You can view the logged-on administrators with the following API URL:
https://192.168.27.2/api/?type=op&cmd=<show><admins></admins%></show>&key=LUFRPT14MW5xOEo1R09KVlBZNnpnemh0VHRBOWl6TGM9bXcwM3FGA fDSF4564EWdGSet
Alternatively, you can review the currently known user-to-IP mappings:
https://192.168.27.2/api/?type=op&cmd=<show><user><user-ids><all></all></user-ids></user></show>&key= LUFRPT14MW5xOEo1R09KVlBZNnpnemh0VHRBOWl6TGM9bXcwM3FGAfDSF4564 EWdGSet
The following URL lets you see the logged-on GlobalProtect users:
https://192.168.27.2/api/?type=op&cmd=<show><global-protect-gateway><current-user/></global-protect-gateway></show>&key= LUFRPT14MW5xOEo1R09KVlBZNnpnemh0VHRBOWl6TGM9bXcwM3 FGAfDSF4564EWdGSet
You can even disconnect GloblalProtect users using the following API URL:
https://192.168.27.2/api/?type=op&cmd=<request><global-protect -gateway><client-logout><gateway>gateway</gateway><user>reaper</user><reason>force-logout</reason<
/client-logout></global -protect-gateway></request>&key=LUFRPT14MW5xOEo1R09KVlBZNnpnemh 0VHRBOWl6TGM9bXcwM3FGAfDSF4564EWdGSet
From a monitoring perspective, you can quickly call up the current data plane load from an API call:
https://192.168.27.2/api/?type=op&cmd <show><running><resource-monitor><minute></minute></resource-monitor></running></show>&key=LUFRPT14MW5xOEo1R09KVlBZNnpnemh0VHRBOWl6TGM9bXcwM3FGA fDSF4564EWdGSet
If needed, you can collect the power supply, thermal, and board power stats:
https://192.168.27.2/api/?type=op&cmd=<show><system><environmentals></environmentals></system></show>&key=LUFRPT14MW5xOEo1R09KVlBZNnpnemh0VHRBOWl6TGM9bXcwM3FGA fDSF4564EWdGSet
From a scripted operation perspective, a pretty cool trick is the following. If you have a second default route set with a higher metric, you can launch an API call to change the metric so that the backup route takes over when needed:
https://192.168.27.2/api?type=config&action=set&xpath=/config/devices/entry[@name='localhost.localdomain']/network/virtual-router/entry[@name='default']/routing-table/ip/static-route/entry[@name=Second-Gateway']/metric&element=<metric>5</metric>&key=LUFRPT14MW5xOEo1R09KVlBZNnpnemh0VHRBOWl6TGM9bXcwM3 FGAfDSF4564EWdGSet
There are plenty of useful commands that can help set up remote monitoring or interact with configuration items. You can browse through the available API commands by navigating to the firewall (or Panorama) API interface at https://<hostname>/api and the REST API manual at https://<hostname>/restapi-doc/.

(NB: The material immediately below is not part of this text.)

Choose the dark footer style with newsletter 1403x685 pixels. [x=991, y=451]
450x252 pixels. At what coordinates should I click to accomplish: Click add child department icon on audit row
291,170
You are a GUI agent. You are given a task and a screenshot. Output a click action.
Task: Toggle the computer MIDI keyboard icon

In this section, we learned about the API and a few simple tricks that can make life easier as you can use any browser or terminal that has curl installed to launch commands on a firewall.

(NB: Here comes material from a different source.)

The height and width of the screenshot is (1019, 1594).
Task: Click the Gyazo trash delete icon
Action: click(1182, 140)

In this chapter, we reviewed a couple of handy tools that can be set up to augment an existing Syslog or SIEM solution. We looked at tools that provide an administrator with some quick and easy ways to perform and automate some management and monitoring tasks without needing to depend on cumbersome monitoring portals. You learned how to access the API section of the firewall and Panorama so that you can easily find the commands you need to set up automation. You are now also able to set up your very own threat intelligence server that can aggregate multiple data flows into easy-to-use security rule objects.
Congratulations, you made it to the end! I want to thank you for sticking with me all the way here. Hopefully, you've learned a lot and have been able to impress a few people left and right with your new skills. It is my sincere hope you thoroughly enjoyed reading this book and will keep it by your side as a trusted companion.